We were a little early but wanted to establish ourselves. VIP bracelets and all access granted. We talked to some top athletes like Nate Holland and others while bumping to good beats and just marveling at the week were having. It was all smiles from the gondola on and only got better when the act 51Fifty came on. (I linked to their FB page because their site takes a while to load. If you wanna sample their stuff, check it out here.) 51Fifty (police code for a lunatic) is comprised of a DJ and Drummer combo like I have never seen live before. Their drummer was absolutely lights out amazing. I have never seen Travis Barker in person, but I know his skills and this guy was approaching rock star status with his beats. He absolutely shred apart those drums. The DJ was just as good, scratching and mixing rhymes that would have made my friend WalkStar proud. It was only topped off by the tatted go-go girl dancing her face off. I don’t know how she did it when I could barely breathe after dancing around for five minutes. She crushed it for two 45 minute sets without breaking a sweat. I just could not adjust to the soupy, altitudey air like she did. Maybe I needed to wear a Monster swimsuit and tiny booty skirt to breath easier. Next time.

This party rivaled the best clubs I have ever gotten into. I have been to some ultra exclusive places here NYC like the Box, I’ve rocked out in Austin TX, and I know what I’m doing in Vegas, but this was just something next level to me. I need to get a job throwing these kinds of parties OR just attend more of them. The latter is more my speed because I cannot imagine how much work goes into something of this caliber when I know how hard our parties were to pull off and they only had 500 people in there.

Amy, Daniel, and I danced our way to the front of the stage and just rocked out for the remainder of the party. It seemed like it couldn’t get much better, but that all changed with the gondola ride back down. With 20 minutes to kill and lots of drinks consumed, there was nothing to do except sing and dance some more while dangling over 100 feet in the air. Wasnt scary then, but seems a little unnerving now as I write this. Oh well. We fogged up the entire 5 by 5 foot area so the windows came open and to my surprise, you could stick your head out. Once again I got transported back to flights over Afghanistan because the night was so clear, the stars were shining so bright, and the constellation Orion was there for it all. No real flash back, just a memory and then back to the fun.

Daniel decided to get into the action with this head out the window and began his best impression of bird calls.

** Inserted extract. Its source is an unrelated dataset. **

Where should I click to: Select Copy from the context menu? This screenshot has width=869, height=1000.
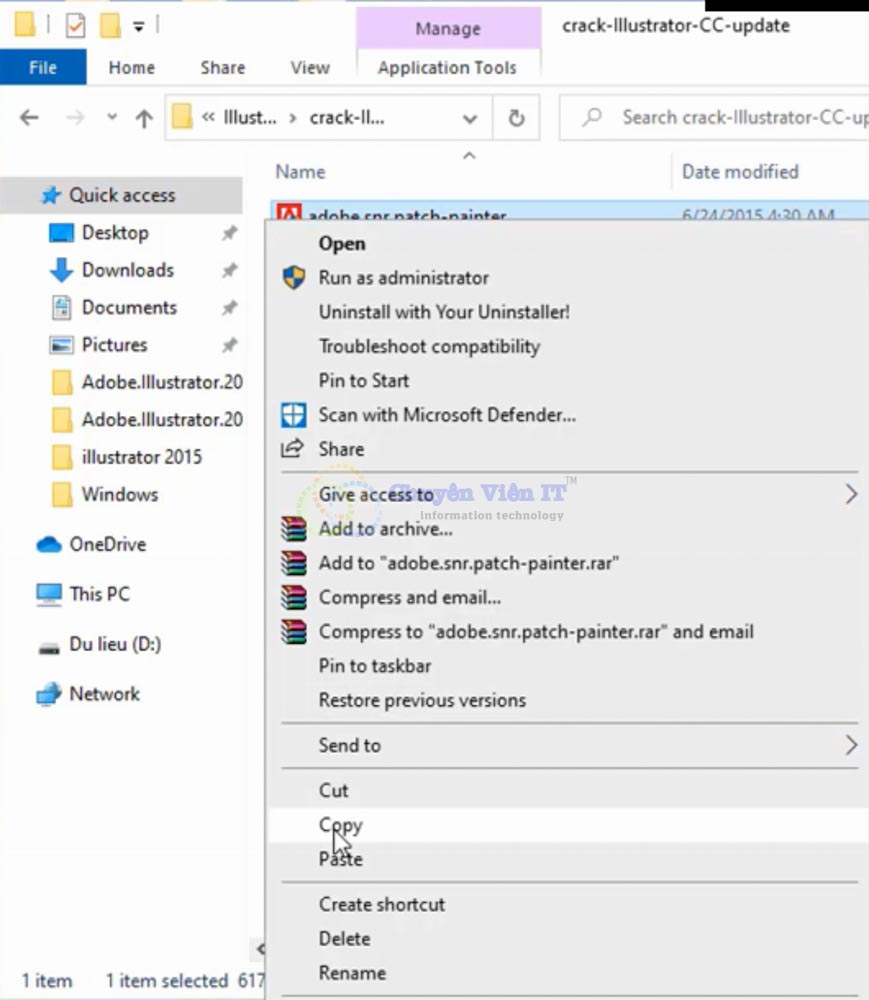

I joined in along with everyone in the car and we howled. I was tearing up at how funny we sounded and then Daniel came off the top rope with the best part of the night. “This must be what Santa Clause feels like” was his observation as we neared the lower end of our ride where the gondola passes over Aspen’s houses. I immediately broke into my Santa Clause impression, “HO,HO,HO” that got everyone dying. Then from a part of my childhood I didn’t think I remembered I belted out “On Dasher, on Dancer, on Prancer, and Vixen. On Comet, on Cupid, on Donner, and Blitzen…but do you recall…the most famous reindeer of all?” You know the rest and so did everyone else in the gondola! Shouting out the windows at the top of our lungs through all the choruses. It was by far the highlight of the night and something that will never be lost to me.

What an amazing night. EPIC is the only way to describe it. The AAS crew would have to agree.